### Problem details:
Within the listing that follows, how many lines contain the word "heading"? Only the number is wanted.

** Opening Working data block **

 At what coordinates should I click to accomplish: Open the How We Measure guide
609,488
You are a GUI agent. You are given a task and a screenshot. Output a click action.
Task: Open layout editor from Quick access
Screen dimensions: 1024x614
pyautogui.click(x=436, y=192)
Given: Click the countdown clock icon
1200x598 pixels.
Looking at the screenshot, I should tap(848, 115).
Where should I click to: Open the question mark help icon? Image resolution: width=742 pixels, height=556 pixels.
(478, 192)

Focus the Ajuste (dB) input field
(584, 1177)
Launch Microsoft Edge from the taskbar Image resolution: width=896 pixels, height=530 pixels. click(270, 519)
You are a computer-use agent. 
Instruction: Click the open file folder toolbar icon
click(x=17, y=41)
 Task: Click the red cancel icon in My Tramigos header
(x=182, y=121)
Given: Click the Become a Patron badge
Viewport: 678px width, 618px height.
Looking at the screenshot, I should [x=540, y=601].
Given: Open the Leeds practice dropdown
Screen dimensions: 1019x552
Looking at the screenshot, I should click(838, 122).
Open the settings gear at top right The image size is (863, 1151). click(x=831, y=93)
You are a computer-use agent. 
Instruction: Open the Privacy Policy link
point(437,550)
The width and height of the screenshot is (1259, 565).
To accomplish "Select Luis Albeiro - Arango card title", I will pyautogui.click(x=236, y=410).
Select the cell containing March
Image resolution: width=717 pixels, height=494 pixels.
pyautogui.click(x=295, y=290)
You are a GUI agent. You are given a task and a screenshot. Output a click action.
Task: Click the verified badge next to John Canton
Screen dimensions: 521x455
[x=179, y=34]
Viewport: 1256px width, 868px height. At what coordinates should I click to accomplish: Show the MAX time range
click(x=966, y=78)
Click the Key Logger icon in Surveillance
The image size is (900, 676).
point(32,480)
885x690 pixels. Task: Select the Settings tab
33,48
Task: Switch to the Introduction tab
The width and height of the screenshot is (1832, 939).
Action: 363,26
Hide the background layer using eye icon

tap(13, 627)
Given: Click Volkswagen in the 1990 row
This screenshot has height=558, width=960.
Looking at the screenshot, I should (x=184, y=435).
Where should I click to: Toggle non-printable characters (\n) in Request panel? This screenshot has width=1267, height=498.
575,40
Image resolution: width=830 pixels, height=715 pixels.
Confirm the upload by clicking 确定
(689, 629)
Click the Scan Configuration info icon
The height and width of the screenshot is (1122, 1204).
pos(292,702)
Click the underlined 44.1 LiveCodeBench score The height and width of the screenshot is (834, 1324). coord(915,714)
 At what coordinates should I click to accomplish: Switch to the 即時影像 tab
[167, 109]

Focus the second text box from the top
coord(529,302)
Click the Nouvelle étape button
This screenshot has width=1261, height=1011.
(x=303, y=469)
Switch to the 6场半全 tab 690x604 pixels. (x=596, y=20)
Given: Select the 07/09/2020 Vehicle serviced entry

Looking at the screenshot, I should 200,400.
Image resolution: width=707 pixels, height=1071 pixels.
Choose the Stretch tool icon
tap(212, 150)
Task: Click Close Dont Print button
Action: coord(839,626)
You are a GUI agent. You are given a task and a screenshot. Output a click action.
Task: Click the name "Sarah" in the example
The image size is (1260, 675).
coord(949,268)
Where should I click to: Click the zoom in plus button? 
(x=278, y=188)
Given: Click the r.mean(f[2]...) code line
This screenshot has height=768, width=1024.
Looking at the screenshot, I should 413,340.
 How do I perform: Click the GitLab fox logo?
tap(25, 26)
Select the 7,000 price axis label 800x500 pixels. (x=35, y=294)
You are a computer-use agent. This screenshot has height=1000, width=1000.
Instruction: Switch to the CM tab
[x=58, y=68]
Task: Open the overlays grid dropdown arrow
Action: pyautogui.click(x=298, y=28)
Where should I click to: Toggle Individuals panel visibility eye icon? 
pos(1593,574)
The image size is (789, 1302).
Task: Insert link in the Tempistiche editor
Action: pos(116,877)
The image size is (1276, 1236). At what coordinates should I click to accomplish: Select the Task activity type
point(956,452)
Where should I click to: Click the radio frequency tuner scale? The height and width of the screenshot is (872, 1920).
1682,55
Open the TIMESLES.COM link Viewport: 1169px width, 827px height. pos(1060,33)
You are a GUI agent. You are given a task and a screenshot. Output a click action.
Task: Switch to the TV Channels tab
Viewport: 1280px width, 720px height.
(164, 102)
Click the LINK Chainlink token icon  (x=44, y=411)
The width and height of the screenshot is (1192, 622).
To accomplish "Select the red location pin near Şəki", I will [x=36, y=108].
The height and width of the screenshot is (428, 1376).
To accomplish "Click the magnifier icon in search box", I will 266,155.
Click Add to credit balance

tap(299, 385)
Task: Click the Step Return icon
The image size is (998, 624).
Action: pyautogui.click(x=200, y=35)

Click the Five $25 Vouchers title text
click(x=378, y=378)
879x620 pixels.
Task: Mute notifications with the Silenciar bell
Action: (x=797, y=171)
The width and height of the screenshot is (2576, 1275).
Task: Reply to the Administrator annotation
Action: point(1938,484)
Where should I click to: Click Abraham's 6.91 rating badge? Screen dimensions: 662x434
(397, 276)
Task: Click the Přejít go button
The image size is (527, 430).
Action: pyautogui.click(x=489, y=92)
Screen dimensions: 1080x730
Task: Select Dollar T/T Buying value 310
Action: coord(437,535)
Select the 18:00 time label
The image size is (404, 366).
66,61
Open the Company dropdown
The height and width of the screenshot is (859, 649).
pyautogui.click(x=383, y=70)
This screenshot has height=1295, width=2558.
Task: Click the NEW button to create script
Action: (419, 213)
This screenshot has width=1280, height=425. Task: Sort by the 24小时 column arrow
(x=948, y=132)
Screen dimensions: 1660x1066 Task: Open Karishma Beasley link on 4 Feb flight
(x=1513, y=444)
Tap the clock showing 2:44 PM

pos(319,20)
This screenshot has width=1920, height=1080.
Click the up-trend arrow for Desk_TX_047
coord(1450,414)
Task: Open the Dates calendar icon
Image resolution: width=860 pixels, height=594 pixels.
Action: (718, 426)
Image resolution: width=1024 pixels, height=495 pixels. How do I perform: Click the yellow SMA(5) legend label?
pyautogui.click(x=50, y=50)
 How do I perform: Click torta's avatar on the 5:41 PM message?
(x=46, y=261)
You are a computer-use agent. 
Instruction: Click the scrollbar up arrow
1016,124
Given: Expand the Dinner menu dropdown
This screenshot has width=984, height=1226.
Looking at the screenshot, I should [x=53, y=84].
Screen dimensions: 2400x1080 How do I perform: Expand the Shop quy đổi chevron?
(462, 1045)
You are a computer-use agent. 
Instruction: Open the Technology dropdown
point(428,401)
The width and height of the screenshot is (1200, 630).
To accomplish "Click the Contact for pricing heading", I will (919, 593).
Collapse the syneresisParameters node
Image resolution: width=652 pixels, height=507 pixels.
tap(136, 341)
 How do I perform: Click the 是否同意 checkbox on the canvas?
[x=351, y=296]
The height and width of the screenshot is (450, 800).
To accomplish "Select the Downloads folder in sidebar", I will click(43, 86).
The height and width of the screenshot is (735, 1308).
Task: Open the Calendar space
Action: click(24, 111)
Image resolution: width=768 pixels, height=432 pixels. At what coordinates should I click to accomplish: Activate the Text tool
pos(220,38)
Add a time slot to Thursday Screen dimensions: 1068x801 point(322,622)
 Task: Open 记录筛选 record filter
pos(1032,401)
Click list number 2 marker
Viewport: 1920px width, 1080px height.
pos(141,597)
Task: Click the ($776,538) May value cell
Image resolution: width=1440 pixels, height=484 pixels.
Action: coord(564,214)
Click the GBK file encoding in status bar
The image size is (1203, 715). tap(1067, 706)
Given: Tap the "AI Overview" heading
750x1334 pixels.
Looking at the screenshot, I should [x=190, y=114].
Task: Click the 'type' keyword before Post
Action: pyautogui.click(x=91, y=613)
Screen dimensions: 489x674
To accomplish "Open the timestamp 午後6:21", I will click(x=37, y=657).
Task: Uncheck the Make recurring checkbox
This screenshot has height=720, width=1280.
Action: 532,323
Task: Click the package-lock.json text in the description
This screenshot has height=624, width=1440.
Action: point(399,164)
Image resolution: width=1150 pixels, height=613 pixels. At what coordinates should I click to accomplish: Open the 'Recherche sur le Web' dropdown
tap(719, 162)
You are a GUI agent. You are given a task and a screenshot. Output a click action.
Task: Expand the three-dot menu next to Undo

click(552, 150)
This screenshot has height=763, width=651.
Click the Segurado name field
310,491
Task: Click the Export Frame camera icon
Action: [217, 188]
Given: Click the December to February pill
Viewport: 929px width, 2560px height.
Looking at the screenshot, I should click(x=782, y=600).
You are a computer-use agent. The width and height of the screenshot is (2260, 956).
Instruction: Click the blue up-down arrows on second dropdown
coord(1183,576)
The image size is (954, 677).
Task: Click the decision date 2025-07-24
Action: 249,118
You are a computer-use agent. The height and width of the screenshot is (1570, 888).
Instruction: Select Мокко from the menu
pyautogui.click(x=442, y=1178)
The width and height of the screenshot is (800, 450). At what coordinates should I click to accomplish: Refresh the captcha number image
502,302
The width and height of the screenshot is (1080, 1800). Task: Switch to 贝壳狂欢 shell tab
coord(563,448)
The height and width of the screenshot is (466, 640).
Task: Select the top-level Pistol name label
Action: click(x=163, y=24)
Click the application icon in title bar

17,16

** Closing Working data block **

### Solution to the exercise:
2